Earlier I read a post by someone who is holding back on diversified investments worldwide due to the overvaluation caused by AI.
In my opinion, we are only at the beginning of the AI transformation. The potential for productivity gains for companies outside the AI supply chain is huge. Not through simple assistance systems, which are not even in widespread use yet. But through AI agents. Their use in companies is still in its infancy.
Companies that cleverly integrate agents into their business model can grow significantly and displace the competition. This is a huge opportunity, the likes of which we will not see very often.
At the same time, however, there is also a risk if we do not find social/corporate solutions to cushion the potential loss of purchasing power due to mass redundancies.
What do you think about this?
Of course, I also asked KI (Gemini) what she thinks:
While the first wave of AI euphoria primarily boosted the "shovel sellers" - chip manufacturers and cloud giants - we are now looking at the much bigger second wave. Over the next 10 years, the AI transformation will no longer just be a tech sector issue, but will redefine the fundamentals of every listed company from consumer goods to heavy engineering.
The key question for investors is: What happens to the companies that don't build AI, but use it?
1. from assistance to autonomy: the new margin arithmetic
In the first few years (2024-2026), we primarily saw assistance systems (copilots). These made knowledge workers more efficient, but hardly changed the business model. However, the next 5 to 10 years will belong to agentic AI.
Agents not only work for humans, they act autonomously within target specifications. This means a fundamental shift for the profit and loss account (P&L):
- Fixed cost degression: Human labor is a variable cost factor. AI agent infrastructure is largely a fixed cost factor. As soon as the system is up and running, the marginal costs for the next unit (service, customer support, design) fall to almost zero.

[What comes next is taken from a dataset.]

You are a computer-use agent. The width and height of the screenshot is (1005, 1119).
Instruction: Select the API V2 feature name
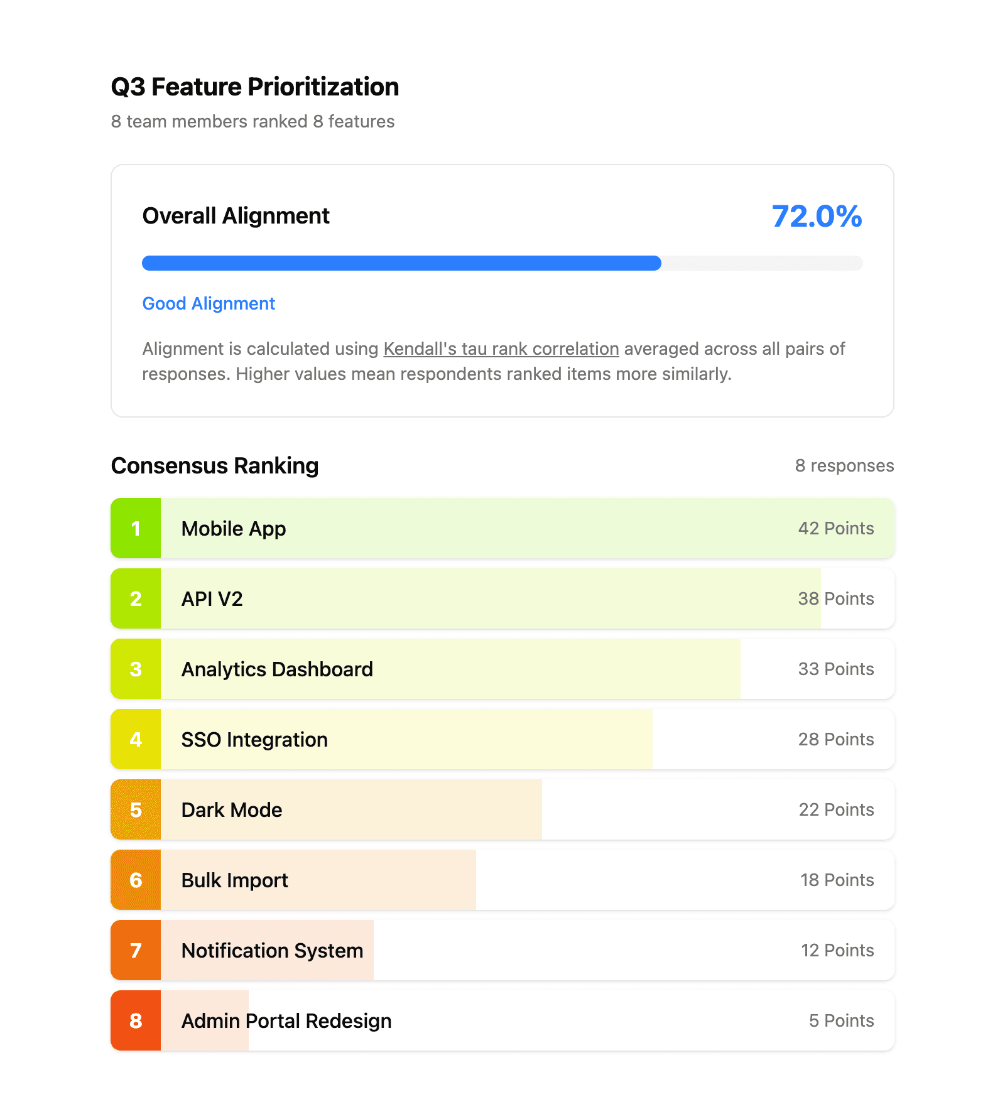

Valuation shift: Companies that master this transition will no longer be valued on the stock market as traditional industrial or service stocks, but will receive multiples (P/E ratios) that we have previously only seen in the software industry.
2. the K-shaped destiny: the gap between adopters and laggards
We are heading for an extreme divergence on the stock market. Historical data on digitalization shows that early adopters increase their productivity by around 3% annually, while laggards stagnate.
This effect will be magnified in the AI era. A company that shortens its R&D cycles from two years to six months through AI agents will simply absorb the market share of its competitors. Investors therefore need to shift their analysis from "industry trends" to "company-specific AI excellence".
3 The macro paradox: productivity vs. purchasing power
This is the biggest risk to long-term equity growth. AI promises a massive expansion of the supply side through efficiency. But who will form the demand side if the transformation leads to structural unemployment in the field of knowledge work?
- The demand gap: If redundancies in middle management and the service sector are not absorbed by new job profiles, there is a threat of a decline in purchasing power. This would particularly cyclical consumer goods stocks (automotive, luxury, travel) under pressure.
Deflationary pressure: If production costs fall as a result of AI, but at the same time demand weakens due to a loss of income, we are heading for a deflationary phase. In such an environment, companies with extreme brand power (pricing power) are the only safe havens, as they can defend their margins despite falling overall demand.
4 The "asset-light" revolution and new valuation benchmarks
In 10 years' time, the size of a company will no longer be measured by the number of employees. We will see "one billion dollar companies" operating with less than 50 full-time employees and thousands of AI agents.
For stock analysis, this means:
Data sovereignty is the new moat: Patents are ephemeral, but proprietary data sets used to train proprietary AI models form an impregnable fortress.
Decline in CAPEX intensity: Many physical processes are optimized by precise AI simulations (digital twins), reducing the need for expensive physical prototypes and miscapacity.
Conclusion for the community
The next 10 years offer enormous opportunities for returns, but require a new look at the portfolio. Share value will decouple from companies that "use AI" and flow towards those that build their rebuild their entire organizational structure around autonomous agents.
The biggest risk remains systemic: if the AI dividend does not find its way back into the consumer cycle, the productivity explosion could paradoxically end in a sales crisis. Investors should therefore increasingly focus on companies that either offer essential goods or have such strong emotional brand loyalty that they are less affected by a volatile labor market.